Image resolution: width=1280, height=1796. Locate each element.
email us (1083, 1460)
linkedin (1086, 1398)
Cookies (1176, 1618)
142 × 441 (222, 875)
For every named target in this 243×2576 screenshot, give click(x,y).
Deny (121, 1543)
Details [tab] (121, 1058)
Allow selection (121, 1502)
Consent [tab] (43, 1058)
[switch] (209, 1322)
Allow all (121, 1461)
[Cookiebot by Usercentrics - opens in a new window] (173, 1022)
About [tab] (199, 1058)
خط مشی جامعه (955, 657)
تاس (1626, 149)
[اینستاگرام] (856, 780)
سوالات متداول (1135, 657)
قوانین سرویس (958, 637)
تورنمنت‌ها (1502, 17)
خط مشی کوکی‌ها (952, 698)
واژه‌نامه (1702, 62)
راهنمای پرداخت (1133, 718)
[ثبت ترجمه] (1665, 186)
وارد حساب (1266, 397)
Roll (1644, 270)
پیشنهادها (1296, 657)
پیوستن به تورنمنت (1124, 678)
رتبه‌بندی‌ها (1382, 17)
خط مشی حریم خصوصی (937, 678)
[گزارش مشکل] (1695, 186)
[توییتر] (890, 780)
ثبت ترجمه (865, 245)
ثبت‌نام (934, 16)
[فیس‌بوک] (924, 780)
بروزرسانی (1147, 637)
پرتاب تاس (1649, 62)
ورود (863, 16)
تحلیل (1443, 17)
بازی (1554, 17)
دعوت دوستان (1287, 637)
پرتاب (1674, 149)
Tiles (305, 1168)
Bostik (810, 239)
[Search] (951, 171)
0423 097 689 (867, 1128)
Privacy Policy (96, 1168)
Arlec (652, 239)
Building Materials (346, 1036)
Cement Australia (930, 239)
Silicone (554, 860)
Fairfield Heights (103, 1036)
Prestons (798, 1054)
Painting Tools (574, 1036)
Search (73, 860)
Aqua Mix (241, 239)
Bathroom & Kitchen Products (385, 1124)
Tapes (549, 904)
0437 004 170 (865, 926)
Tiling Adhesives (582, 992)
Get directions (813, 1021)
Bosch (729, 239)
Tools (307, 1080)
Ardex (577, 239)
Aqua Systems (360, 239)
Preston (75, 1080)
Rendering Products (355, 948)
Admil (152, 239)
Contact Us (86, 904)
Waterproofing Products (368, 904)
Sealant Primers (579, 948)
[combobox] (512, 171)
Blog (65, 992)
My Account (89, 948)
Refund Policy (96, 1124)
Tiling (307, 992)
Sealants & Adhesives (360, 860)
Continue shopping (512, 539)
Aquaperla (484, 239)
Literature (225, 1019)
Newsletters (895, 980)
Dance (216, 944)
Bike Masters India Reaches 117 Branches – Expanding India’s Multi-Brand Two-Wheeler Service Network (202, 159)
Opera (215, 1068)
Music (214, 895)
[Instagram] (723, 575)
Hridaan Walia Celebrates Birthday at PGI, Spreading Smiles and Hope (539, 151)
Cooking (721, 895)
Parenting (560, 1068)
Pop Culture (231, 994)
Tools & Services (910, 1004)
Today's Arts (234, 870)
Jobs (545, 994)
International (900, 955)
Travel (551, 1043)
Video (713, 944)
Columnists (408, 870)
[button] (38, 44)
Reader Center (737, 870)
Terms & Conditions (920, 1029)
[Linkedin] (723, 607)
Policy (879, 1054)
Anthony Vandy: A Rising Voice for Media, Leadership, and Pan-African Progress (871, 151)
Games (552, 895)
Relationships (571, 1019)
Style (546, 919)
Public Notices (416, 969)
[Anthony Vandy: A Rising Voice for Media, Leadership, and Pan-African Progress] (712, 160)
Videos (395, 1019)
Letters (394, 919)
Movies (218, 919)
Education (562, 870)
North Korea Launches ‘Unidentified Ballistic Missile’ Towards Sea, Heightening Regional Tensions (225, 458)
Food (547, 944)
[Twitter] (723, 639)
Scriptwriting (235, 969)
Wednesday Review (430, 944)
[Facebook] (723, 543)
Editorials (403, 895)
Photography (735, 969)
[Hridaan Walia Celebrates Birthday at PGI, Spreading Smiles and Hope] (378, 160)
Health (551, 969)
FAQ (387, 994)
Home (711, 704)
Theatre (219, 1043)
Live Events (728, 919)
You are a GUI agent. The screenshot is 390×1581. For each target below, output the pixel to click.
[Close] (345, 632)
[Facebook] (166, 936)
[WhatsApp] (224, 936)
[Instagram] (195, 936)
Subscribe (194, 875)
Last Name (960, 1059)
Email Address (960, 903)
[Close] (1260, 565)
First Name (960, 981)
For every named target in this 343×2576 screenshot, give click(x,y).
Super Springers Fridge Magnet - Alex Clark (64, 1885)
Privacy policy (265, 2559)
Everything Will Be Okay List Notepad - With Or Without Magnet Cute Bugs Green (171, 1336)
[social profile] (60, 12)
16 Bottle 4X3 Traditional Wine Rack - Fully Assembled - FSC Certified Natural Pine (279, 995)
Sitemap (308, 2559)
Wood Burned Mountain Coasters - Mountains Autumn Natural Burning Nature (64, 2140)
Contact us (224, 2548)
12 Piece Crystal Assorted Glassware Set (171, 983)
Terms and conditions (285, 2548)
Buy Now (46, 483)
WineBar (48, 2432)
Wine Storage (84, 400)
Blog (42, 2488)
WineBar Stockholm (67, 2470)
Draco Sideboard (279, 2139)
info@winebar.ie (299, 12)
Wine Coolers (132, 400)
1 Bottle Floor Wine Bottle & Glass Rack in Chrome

____

* _What to do_
List every line above containing the word "Products".

* _Response to this task_
Bathroom & Kitchen Products (385, 1124)
Rendering Products (355, 948)
Waterproofing Products (368, 904)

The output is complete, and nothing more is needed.